The words apartment building are accurate, but they do not capture 21 Bradley. Warped planks formed the floors, the walls, the ceilings. I remember the balcony felt solid, but its railing looked more like rolling waves than leveled wood. Most windows in the apartments were glass. A few were holes in the walls boarded up with nailed, horizontal slats of pine. Gaps in the slats allowed daylight in and kept most rain out. No foundation existed. Every eight feet or so, blocks of stacked bricks propped the building three feet off the ground. A lot of brick was missing from those supports that held up 21 Bradley, but the building still stood. It tilted a little, but stood.
The front door of our home opened to a combined living room and bedroom. That’s where Mom and Dad and my younger sisters Norma Jean and Carole slept. The second room was a combined kitchen, dining room, and bedroom for Mama Arlena (we called her Malena), my brother Jimmy Dale, and me. My younger three siblings had not yet come along, so there was plenty of room for the seven of us in the two rooms of 5B. Our toilet was outside on the back balcony. We shared it with the other families in the upstairs units of our building.
Today, I know life was small on Bradley Street, but a few blocks away life was big. Ebenezer Baptist Church. Bethel AME Church. Wheat Street Baptist Church. Big sanctuaries. Big steeples. Big congregations. Big voices from the pulpits and choirs. Preachers with big personalities.
Martin Luther King, Jr., grew up on Auburn Avenue all of four hundred steps from my home. Auburn was known as “the richest Negro street in the world.” But today I know “richest Negro street” meant poor and undesirable by white standards.

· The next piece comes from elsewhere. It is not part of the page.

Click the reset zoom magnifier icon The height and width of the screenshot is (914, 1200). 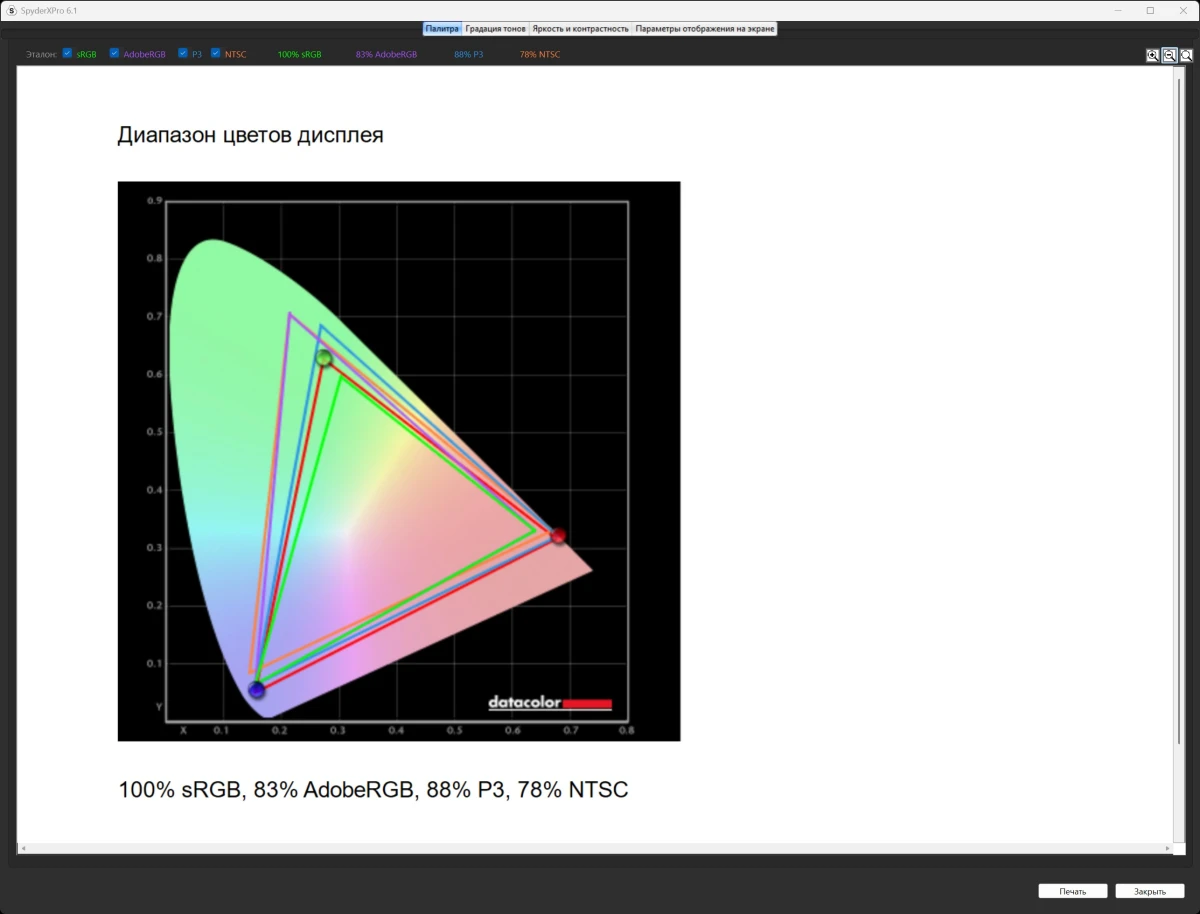click(1186, 56)
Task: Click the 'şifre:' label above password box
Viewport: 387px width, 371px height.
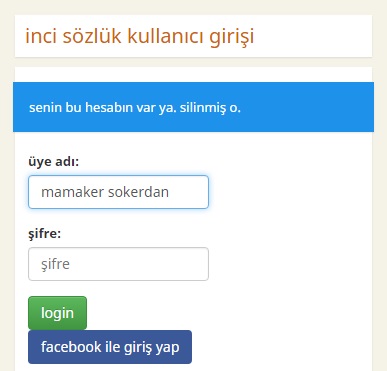Action: coord(45,234)
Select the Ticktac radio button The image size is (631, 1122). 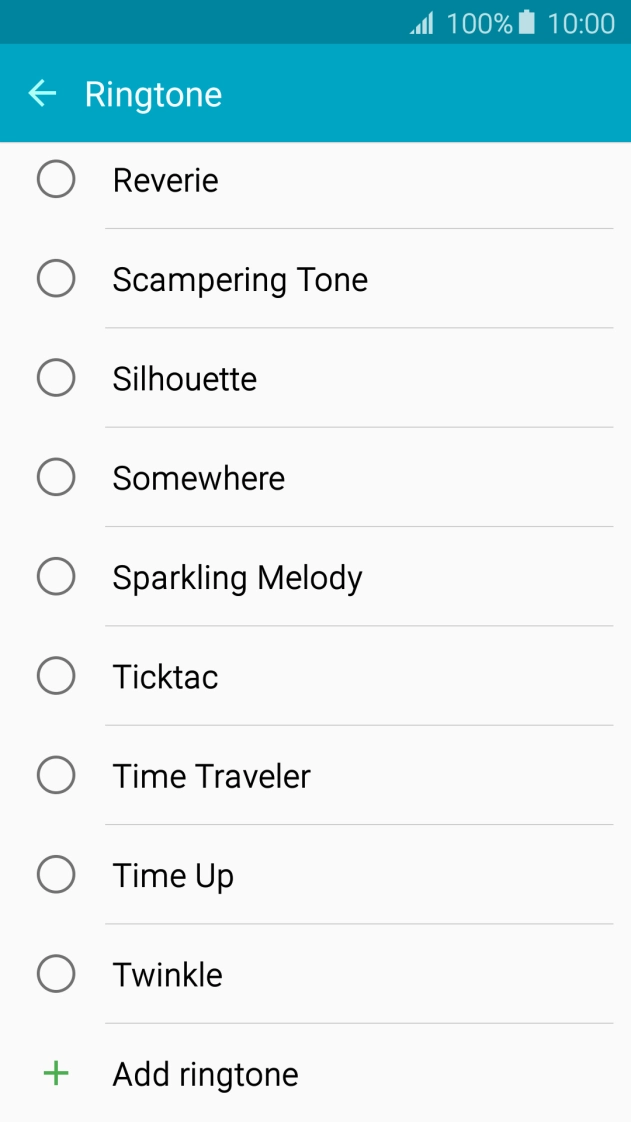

A half mile down Auburn Avenue from the King home, the Royal Peacock nightclub brought national talent to “Sweet Auburn Avenue.” Muddy Waters, Fats Domino, Dizzy Gillespie, Big Mama Thornton transformed that lounge into a volcanic celebration of music. In our young teens, Kenneth and I sneaked there at night. We crouched outside and heard the music, felt the vibrations, and imagined what we were missing. Every kid we knew wanted to be old enough to enter the Royal Peacock.
This was our world.
Men worked jobs paying $40 to $50 a week. Women worked as domestics. That brought another $5 a day. It’s hard when a woman is mother to two sets of children—her own four kids (eventually seven) and her white family’s children. Ruby Person hid the hardness. My siblings and I were not aware of Mom’s world—a world where Jim Crow sat on her as she and Dad tried to make it up from the Bottom.
After a long day of working for someone else’s family and a long evening of tending to her own, Mom gathered Jimmy Dale, Norma Jean, Carole, and me to her bedside. She sat on the bed. We sat on the living room floor next to the bed and listened to the Bible reading. Sometimes, we got to pick the story.
“Tell us about Shadrach, Meshach, and Abednego,” we said in chorus. Like most kids, we wanted to hear the same story over and over.